Still, Hawley has become a star of the Republican techlash. This month alone, Hawley’s office has issued six press releases about anti-conservative bias on social media. By all available evidence, Hawley is set to continue that work even if Trump is voted out of office: “His name is frequently floated as a potential lead architect of Trumpism after Trump,” my colleague Emma Green wrote last year. He’s not going anywhere, and neither is the fight over Section 230.

There was a manic energy on Reddit and 4chan in the run-up to the last election, as memelords celebrated their success in elevating a troll like them all the way to the White House. Nobody will have to watch the events of next week play out in hateful memes on r/The_Donald. Facebook—whose role in the last election was the subject of debate for months afterward—will ban political ads indefinitely following this one, and has made a point of paying attention to disinformation this time around. (In 2016, CEO Mark Zuckerberg notoriously said that the idea that disinformation on Facebook influenced the election was “crazy.”)

But even though online life has changed for the better in at least a few tangible ways, it still feels bad—and Trump has made sure of that. We know how to describe a deluge of disinformation, but generally we can’t personally stamp it out. We can recognize the absurdity of the president tweeting over and over, in all caps, from a hospital, but we can’t do anything but gesture at it with a weak “???” We expect to see politicians making gross jokes about one another now, which are usually not even funny.

We’ll continue to live this way whether Trump wins or loses. And we’ll live with his policy priorities as well. Regardless of the election’s outcome, Section 230 will be on the chopping block.

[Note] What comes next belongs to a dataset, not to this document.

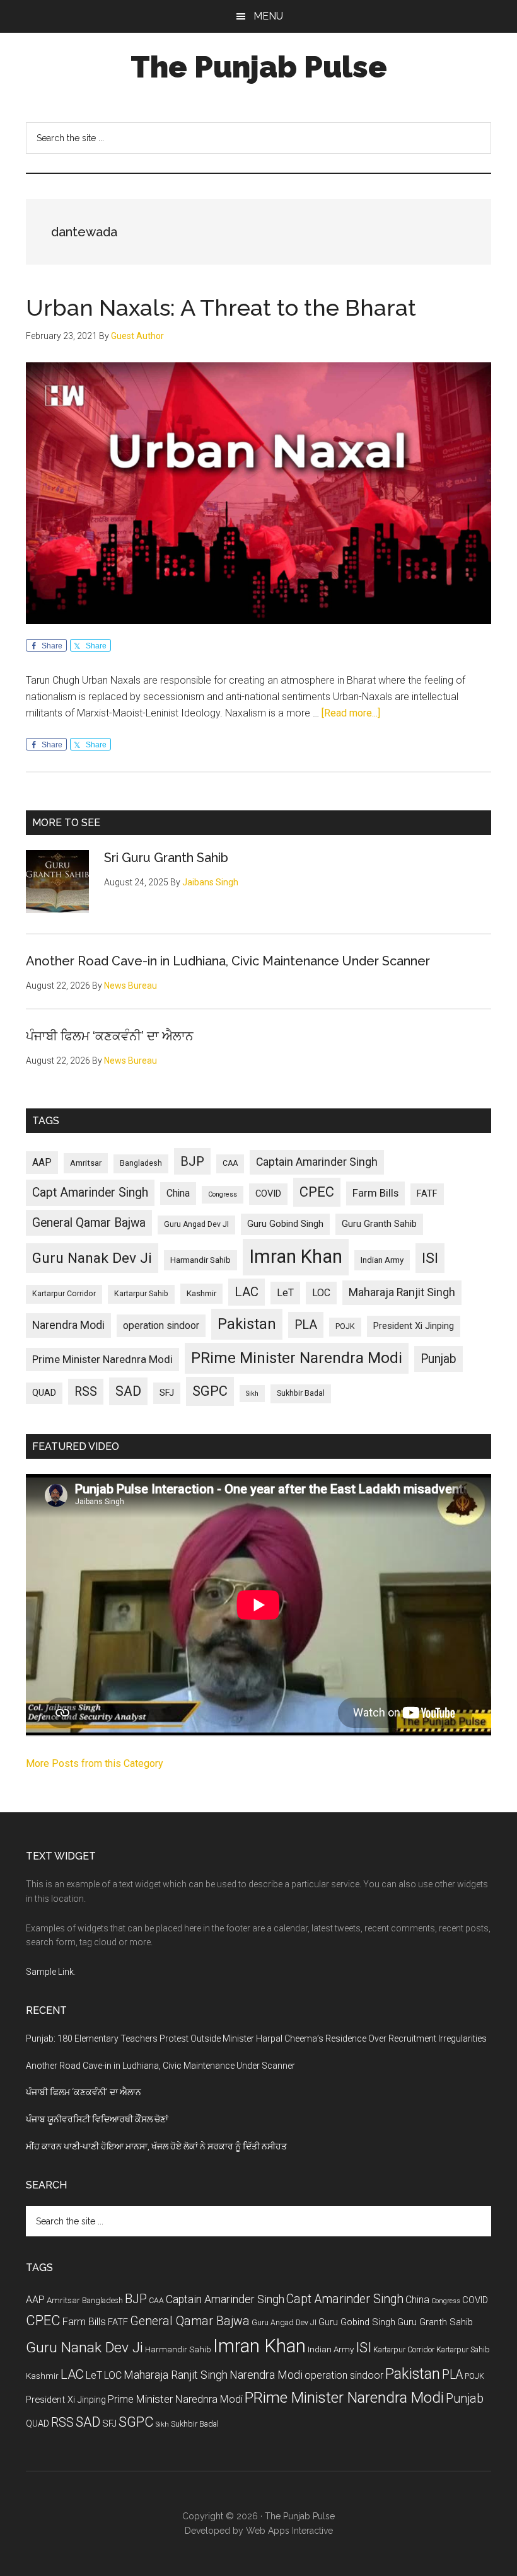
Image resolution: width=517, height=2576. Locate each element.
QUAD (44, 1392)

By extension, this means we’re at risk of losing the freedom to say something rude on Twitter without getting banned to protect the site from litigation. And to participate in comments sections. And to collaborate freely with others. Trump may have inadvertently made the internet a little better, and there is a chance that he could still make it a lot worse.

For anybody who spends a significant amount of their time online—which, after the pandemic hit, has become many more of us—these are not abstractions. The whole idea of the internet was that it would be open and free and egalitarian, but we’ve spent four years watching one man exert influence over just about every aspect of it. Even if Trump’s presidency could soon be over, his influence on the way we experience the internet is far from it.